Internal dynamics were just as important. In 1992, Rabin and the parties that formed his political bloc won a minimal majority — 61 of the Knesset’s 120 seats — and only thanks to a right-wing party’s just barely failing to win a seat. This almost accidental result forced Rabin to break another Israeli taboo and rely on the support of the non-Zionist Arab parties for his government.
A byproduct of this dynamic was a rise in government investments in Israel’s Arab population. While this didn’t bridge the gap created by four decades of discrimination and exploitation, it was still the most significant change in Israel’s history on that matter. It appeared that all the stars were in place for implementing the liberal Zionist ideology: separating from the Palestinian population that came under Israeli control in 1967 and bringing more equality within the pre-1967 borders, all without changing the constitutional arrangements that make Israel a Jewish state.
The murder occurred at a crucial moment: right after the Knesset approved the second Oslo Accord — again, with the narrowest possible majority — and when the discussion on a final status agreement seemed to have reached a breakthrough. At the end of October 1995, then–Deputy Foreign Minister Yossi Beilin reached an understanding with Mahmoud Abbas, then the deputy for PLO Chairman Yasser Arafat, on the framework for a final status settlement. A few days after the negotiations concluded, Rabin was killed. Acting Prime Minister Peres, always fearful of being seen as too left wing, rejected the document. Israelis would always be left wondering what would have happened had Rabin lived to approve the framework.
But by the time Rabin was murdered, he had all but lost the Knesset majority and the support of the Jewish public — and he didn’t even evacuate a single settlement. It’s highly doubtful that he could have pushed forward a final status agreement that had the Palestinian flag flying over Al-Aqsa Mosque in East Jerusalem, as the Beilin-Abbas framework suggested.
The Oslo Accord itself reflected the overwhelming imbalance of power between Israelis and Palestinians. Israel accepted the PLO leadership back into historic Palestine, but it also kept full sovereignty over the entire territory, thus allowing the new arrangements to become a blueprint for a new, worse kind of occupation. The Palestinian leader Hannan Ashrawi, who had lived in the West Bank since the early 1970s, was shocked when she saw the draft accord. “It was clear that the ones who initialed this agreement have not lived under occupation,” she later wrote.
Aside from derailing the diplomatic effort, Rabin’s murder had another profound effect. Overnight, it exposed the other Israel — the coalition of forces that simply wasn’t on board with the kind of transformation Rabin was attempting. They understood the term “Jewish state” to mean a state that favors Jews. For religious nationalists in particular, giving up the West Bank was like giving up their chapter in the Zionist story. Just like Labor Zionists owned the pre-1948 story, post-1967 was the right’s moment, its claim to power. No prime minister, they thought, had the right to deny them that.

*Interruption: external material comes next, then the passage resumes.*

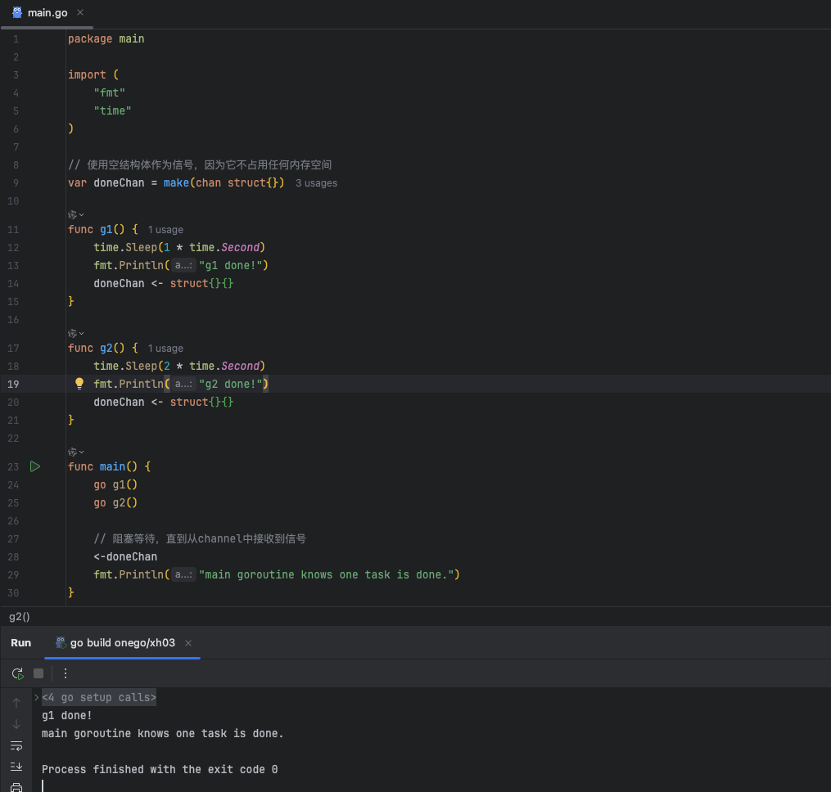Click the up arrow in console sidebar
The width and height of the screenshot is (831, 792).
16,703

Rabin, an accidental revolutionary, achieved a series of historic breakthroughs that should never be forgotten: recognizing the Palestinian people and the PLO as their representative and recognizing the Arab citizens of Israel as legitimate coalition partners. These acts took courage and political capital, and they ultimately cost him his life. But the historical conditions that led to them have never returned. The current Labor Party takes part in initiatives aimed at preventing Arab members of the Knesset from participating in elections, and the more pragmatic Israeli leaders, such as Yair Lapid, reject Abbas as a partner — let alone ideas such as working with a Palestinian national unity government.
If Rabin, the right person at the right moment, couldn’t fulfill the liberal Zionist dream, maybe the dream itself should be questioned. Separating populations to create a Jewish state that is democratic, respectful of a huge Arab minority and at peace with a neighboring Palestinian state might have been impossible to begin with. Perhaps the time has come for progressives in Israel and abroad to aspire to partnership rather than separation and to sharing the land rather than dividing it.